● EXERCISE INSTRUCTIONS:
Going through the data below, tally every line where the string "agent" occurs, then give only the tally.

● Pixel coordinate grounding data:
....

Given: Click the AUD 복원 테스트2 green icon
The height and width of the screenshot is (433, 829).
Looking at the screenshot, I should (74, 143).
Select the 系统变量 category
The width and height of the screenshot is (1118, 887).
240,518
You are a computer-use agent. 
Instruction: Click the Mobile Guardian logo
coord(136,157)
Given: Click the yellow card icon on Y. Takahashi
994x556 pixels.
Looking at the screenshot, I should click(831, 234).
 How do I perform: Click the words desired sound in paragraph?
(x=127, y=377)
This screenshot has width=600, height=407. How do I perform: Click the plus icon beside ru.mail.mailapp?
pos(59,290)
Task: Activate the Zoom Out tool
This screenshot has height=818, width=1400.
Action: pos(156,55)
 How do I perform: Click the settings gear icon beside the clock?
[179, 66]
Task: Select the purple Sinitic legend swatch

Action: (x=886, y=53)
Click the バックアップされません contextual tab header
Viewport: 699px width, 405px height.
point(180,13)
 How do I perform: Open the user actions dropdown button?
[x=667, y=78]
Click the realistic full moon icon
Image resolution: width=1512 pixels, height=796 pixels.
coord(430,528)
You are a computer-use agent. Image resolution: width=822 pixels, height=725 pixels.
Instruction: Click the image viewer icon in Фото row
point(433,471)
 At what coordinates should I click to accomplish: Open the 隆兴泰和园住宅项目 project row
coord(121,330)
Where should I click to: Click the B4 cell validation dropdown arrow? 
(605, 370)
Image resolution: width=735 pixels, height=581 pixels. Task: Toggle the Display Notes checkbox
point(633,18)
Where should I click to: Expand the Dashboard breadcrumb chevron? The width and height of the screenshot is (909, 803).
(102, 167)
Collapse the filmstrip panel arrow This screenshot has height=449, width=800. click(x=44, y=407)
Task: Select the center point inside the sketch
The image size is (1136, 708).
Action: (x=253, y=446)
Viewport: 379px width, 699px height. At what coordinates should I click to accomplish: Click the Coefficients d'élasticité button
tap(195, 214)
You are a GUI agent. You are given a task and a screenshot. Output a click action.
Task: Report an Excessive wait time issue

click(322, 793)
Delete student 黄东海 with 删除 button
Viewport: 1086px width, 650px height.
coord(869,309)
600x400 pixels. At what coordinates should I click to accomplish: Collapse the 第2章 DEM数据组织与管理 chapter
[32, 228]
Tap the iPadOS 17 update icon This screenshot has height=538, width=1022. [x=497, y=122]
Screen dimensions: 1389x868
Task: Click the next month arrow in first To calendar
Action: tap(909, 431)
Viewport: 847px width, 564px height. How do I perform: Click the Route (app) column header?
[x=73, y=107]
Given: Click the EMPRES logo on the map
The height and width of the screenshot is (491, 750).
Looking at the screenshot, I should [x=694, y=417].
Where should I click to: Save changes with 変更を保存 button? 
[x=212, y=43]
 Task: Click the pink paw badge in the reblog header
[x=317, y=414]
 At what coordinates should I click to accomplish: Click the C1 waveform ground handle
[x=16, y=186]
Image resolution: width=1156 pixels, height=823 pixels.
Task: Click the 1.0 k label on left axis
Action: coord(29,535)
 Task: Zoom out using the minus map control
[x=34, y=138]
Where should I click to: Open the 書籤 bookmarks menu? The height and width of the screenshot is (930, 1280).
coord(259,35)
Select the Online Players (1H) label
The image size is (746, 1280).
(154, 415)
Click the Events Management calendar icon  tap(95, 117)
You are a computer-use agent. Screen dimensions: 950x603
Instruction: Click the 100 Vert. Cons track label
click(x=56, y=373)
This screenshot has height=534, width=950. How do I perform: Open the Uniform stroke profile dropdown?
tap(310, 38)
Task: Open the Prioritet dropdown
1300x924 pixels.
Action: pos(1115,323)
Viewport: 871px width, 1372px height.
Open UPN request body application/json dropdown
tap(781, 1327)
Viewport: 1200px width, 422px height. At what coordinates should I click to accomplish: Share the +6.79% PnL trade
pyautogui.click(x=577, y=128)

....

● RESULT OF THIS EXERCISE:
4